**Passage to read:**
# Help! Hair trapped on hamsters foot



## Bubsandboo (Jul 5, 2019)

I put my two Robo Dwarf Hamsters in their balls today. I noticed one of them was thrashing around in the ball, when I have taken her out I noticed a clump of human hair around her back foot. I'm thinking this has happened when she first started running around in the ball - she's walking on the foot, eating and drinking as normal but I'm still very worried.

What should I do?


----------



## Lurcherlad (Jan 5, 2013)

It needs to come off in case it cuts into the foot or restricts blood flow.

If you can’t do it, take her to a vet today preferably.


----------



## ForestWomble (May 2, 2013)

I agree, you need to get the hair off, and if you can not, the vet can, but this can not wait until Monday. 
Hope your robo is OK.


----------



## lorilu (Sep 6, 2009)

Were you able to get it off? Please update us! In future a quick run with the vacuum before giving them ball time on the floor might be best. x


----------



## Bubsandboo (Jul 5, 2019)

**The exercise:**
Repeat word for word the portion of the hamster-hair thread running from "I put my two" down to "still very worried.". The items that come after this thread are separate material and are unrelated to it.

**Data entries:**
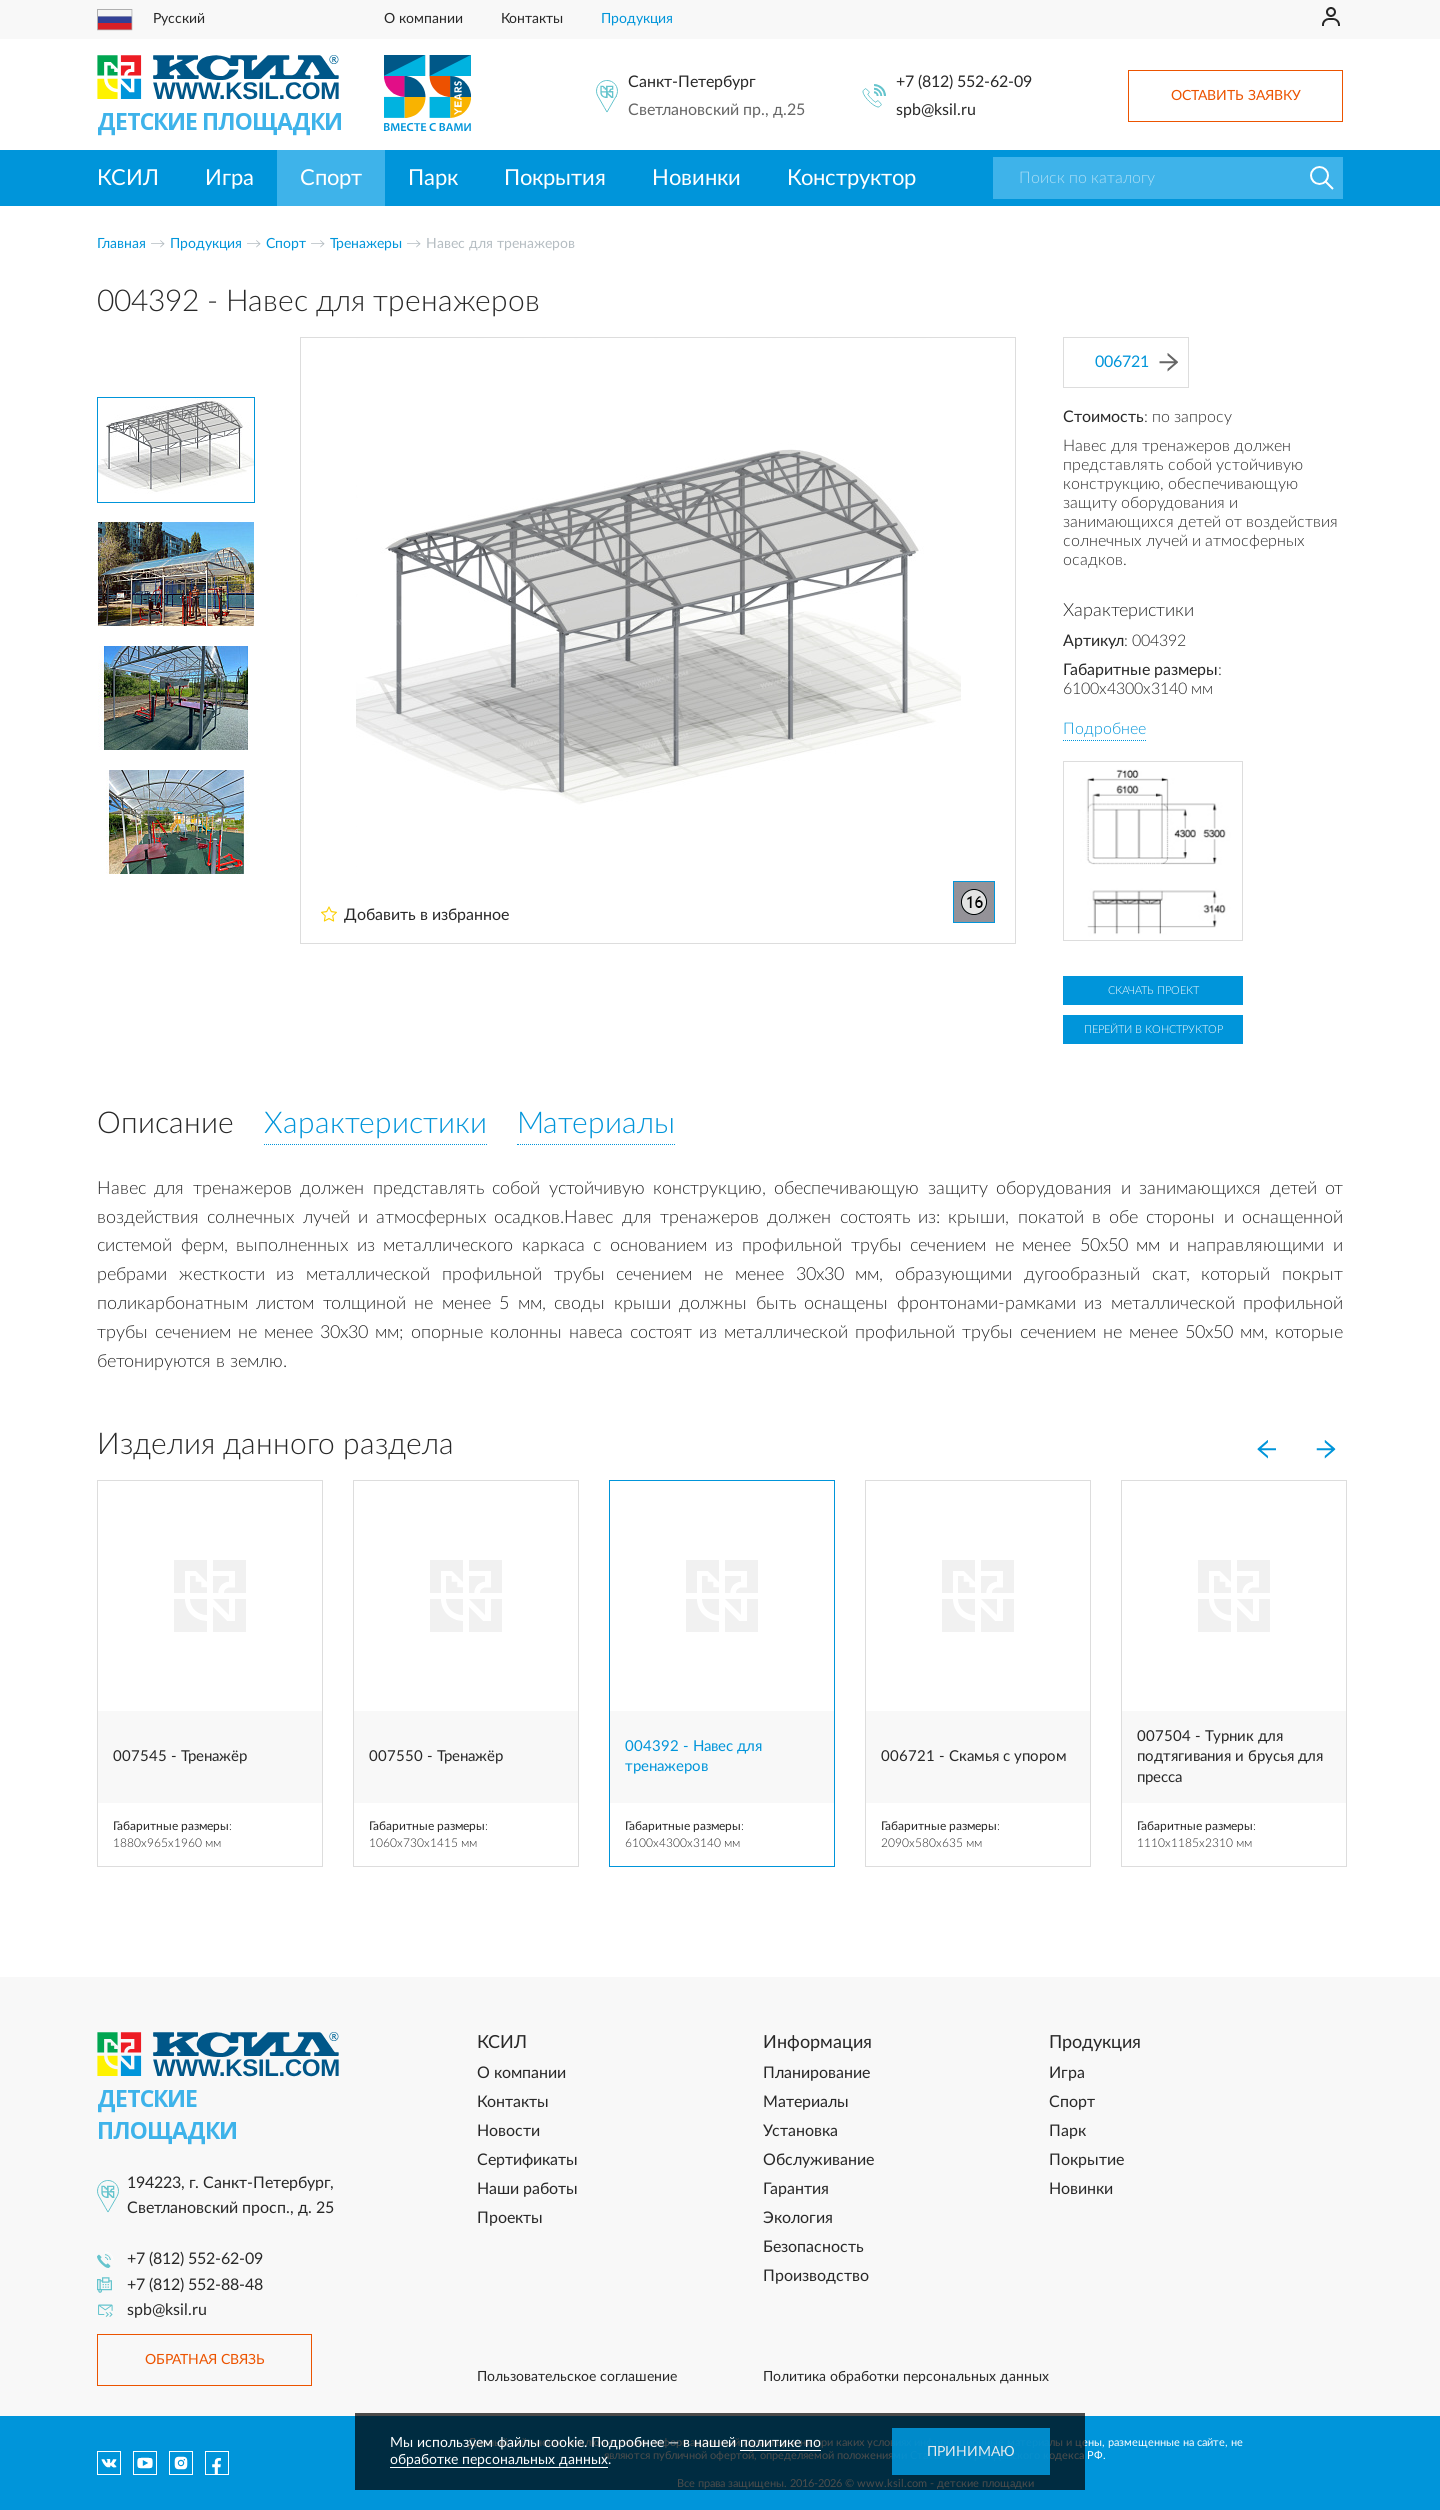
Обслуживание (818, 2160)
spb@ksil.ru (936, 110)
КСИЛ (128, 178)
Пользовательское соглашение (577, 2377)
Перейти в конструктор (1153, 1029)
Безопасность (813, 2247)
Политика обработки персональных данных (906, 2377)
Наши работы (527, 2189)
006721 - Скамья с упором (974, 1756)
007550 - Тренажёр (436, 1756)
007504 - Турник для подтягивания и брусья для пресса (1230, 1757)
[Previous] (1266, 1449)
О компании (423, 19)
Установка (800, 2131)
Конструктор (851, 178)
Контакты (532, 19)
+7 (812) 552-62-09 (964, 82)
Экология (798, 2218)
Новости (508, 2131)
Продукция (637, 19)
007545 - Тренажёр (180, 1756)
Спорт (331, 178)
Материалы (806, 2102)
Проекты (510, 2218)
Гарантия (796, 2189)
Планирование (816, 2073)
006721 (1136, 362)
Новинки (696, 178)
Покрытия (555, 178)
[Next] (1326, 1449)
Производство (816, 2276)
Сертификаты (527, 2160)
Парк (433, 178)
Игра (229, 178)
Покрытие (1086, 2160)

**Complete output:**
I put my two Robo Dwarf Hamsters in their balls today. I noticed one of them was thrashing around in the ball, when I have taken her out I noticed a clump of human hair around her back foot. I'm thinking this has happened when she first started running around in the ball - she's walking on the foot, eating and drinking as normal but I'm still very worried.